For the better part of a week, we listened to reports of how big and bad this hurricane was and how it had destroyed the little islands in the Caribbean. Whether you realized it or not that was the moment your suffering started.
Your suffering began when the little voice in your head starting labeling the situation as bad and envisioning all the horrible things that could happen to you and your property. Perhaps it said:
This is going to be bad!
What if I have no home to come back to?
Where am I going to get fresh water, food, gas?
What if something bad happens to my family or friends?
What if I my business floods, how long will it take to get things working again?
Do you recognize this commentary?
What did it do to your emotional outlook on the day you learned about the storm? Did it ruin an otherwise beautiful day? Or were you able to manage it successfully?
A key to shifting from suffering into a calmer and a more emotionally resilient space does not lie in ignoring that the storm could have dire consequences and bury your head in the sand, nor does it lie in allowing your brain to go into panic mode and play out worst case scenarios. Rather it resides in how you manage your internal mental chatter.
To manage this negative commentary, learn to become the watcher or witness of this mental chatter. This powerful position places you in the driver’s seat of your mind, not the passenger seat!
In the driver’s seat, you can watch what the brain is doing and decide if you want to go down that path or not. In the passenger seat, you get hijacked by your own mind as it takes you on a ride of stress hormones and suffering.
Irma certainly tried to create some suffering and negative mental chatter in my mind, but I managed through it by recognizing when it was occurring and changing the dialog.
For instance, as I walked out of my house earlier in the week; the sun was shining and my little voice said, “This would be the perfect Florida day if we didn’t have that hurricane barreling down on us! All of this could be gone next week.”
By being the watcher of my own thoughts I corrected the statement with, “This is the perfect Florida day. Stay present, enjoy the here and now. Do not create undue suffering. If it is gone next week it will be painful. There will be some rough days, but I will figure it out one day at a time.”

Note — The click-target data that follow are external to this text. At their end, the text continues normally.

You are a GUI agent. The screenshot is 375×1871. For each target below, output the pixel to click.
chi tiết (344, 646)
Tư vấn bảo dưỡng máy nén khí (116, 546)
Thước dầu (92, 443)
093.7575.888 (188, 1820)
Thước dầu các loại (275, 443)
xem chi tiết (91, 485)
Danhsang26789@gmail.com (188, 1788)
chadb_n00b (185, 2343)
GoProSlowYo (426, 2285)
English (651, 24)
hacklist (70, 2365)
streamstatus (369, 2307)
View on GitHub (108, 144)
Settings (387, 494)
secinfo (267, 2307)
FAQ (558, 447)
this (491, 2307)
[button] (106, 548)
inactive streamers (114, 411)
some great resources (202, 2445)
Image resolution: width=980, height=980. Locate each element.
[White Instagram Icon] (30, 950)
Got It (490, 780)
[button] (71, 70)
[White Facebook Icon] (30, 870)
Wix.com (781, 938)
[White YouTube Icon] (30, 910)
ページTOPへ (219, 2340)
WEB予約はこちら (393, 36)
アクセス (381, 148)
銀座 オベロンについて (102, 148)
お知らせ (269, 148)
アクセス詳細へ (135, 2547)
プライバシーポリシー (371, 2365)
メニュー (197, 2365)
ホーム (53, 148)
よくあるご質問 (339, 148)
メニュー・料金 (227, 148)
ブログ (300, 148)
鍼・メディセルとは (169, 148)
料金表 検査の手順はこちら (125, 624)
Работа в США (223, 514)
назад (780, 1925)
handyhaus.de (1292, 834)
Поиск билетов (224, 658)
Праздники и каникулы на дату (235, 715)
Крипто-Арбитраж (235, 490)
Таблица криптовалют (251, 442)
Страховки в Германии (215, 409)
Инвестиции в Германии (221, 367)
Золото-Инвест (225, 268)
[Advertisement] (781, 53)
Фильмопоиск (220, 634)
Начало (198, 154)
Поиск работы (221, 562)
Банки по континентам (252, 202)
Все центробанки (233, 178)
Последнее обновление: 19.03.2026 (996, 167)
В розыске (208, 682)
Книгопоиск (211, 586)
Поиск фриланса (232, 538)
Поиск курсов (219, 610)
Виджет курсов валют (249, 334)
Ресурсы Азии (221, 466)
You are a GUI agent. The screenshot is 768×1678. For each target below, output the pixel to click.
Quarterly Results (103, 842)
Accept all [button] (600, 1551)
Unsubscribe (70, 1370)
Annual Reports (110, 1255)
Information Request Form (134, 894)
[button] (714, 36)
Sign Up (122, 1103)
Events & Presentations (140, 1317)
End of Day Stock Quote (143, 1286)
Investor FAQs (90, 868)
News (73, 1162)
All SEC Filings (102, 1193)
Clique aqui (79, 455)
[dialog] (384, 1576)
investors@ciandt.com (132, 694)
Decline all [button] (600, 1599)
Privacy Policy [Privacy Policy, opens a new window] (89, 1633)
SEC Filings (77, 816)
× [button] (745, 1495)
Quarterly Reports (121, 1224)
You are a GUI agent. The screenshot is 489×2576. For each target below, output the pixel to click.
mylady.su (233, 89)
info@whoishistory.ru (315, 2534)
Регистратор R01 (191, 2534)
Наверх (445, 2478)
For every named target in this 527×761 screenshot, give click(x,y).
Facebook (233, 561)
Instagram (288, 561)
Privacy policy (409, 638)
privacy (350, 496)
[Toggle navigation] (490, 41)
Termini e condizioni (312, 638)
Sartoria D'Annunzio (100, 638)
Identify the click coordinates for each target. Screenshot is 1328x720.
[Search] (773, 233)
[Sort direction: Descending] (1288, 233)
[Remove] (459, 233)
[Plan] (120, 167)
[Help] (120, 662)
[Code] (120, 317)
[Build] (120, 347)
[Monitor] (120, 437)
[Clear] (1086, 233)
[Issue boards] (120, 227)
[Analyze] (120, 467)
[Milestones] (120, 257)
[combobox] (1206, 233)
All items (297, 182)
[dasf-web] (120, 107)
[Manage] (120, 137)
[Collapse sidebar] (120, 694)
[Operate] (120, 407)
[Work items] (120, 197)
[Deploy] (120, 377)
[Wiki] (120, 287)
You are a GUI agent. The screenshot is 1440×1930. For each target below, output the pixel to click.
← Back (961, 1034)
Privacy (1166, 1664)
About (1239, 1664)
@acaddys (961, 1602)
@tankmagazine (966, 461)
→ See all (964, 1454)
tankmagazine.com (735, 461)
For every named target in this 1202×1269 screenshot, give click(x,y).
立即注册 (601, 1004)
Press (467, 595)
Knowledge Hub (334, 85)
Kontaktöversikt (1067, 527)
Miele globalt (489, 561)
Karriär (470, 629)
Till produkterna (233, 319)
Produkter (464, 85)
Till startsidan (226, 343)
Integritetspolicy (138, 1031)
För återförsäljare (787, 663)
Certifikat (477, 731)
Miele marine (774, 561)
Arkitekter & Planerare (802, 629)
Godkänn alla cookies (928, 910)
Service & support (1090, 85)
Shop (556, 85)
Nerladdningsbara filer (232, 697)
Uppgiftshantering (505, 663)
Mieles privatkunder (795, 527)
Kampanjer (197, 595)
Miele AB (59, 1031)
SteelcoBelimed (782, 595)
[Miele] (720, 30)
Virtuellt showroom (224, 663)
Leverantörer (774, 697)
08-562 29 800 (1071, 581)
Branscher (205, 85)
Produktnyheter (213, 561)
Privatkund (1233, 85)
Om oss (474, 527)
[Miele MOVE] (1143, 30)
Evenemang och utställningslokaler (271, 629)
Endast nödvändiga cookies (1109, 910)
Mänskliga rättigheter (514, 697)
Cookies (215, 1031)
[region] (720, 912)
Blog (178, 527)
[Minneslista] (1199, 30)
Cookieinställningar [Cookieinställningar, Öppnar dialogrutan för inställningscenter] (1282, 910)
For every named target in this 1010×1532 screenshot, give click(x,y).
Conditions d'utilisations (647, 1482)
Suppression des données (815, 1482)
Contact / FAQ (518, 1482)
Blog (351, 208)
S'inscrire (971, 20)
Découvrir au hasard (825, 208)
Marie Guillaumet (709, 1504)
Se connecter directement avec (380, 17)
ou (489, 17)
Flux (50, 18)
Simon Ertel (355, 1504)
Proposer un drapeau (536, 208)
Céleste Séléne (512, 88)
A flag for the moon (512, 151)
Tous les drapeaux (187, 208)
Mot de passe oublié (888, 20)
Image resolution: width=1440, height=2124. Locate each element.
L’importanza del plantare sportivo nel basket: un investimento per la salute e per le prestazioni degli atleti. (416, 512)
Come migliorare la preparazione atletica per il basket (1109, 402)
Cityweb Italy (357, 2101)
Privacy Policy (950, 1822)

Saying that to myself did not make me unaware of the fact there was a category 5 hurricane headed our way, nor did it make that little anxious feeling in the pit of my stomach completely go away, but it did make it manageable. It allowed me to remain emotionally grounded and operate in the present. This helped me function clearly under what could have been a highly stressful space had I allowed my brain to be hijacked and taken on the ‘what if’ ride!
Creating Conscious Change Exercise:
I have learned over the years of studying the brain that it is a very powerful computer we program daily with how we talk to ourselves.
Learn to talk to yourself with an empowered voice, a voice that reassures you things will work out in the end even if you don’t see the path right now. This tool is one of the big keys to interrupting patterns of suffering and building stronger emotional resiliency!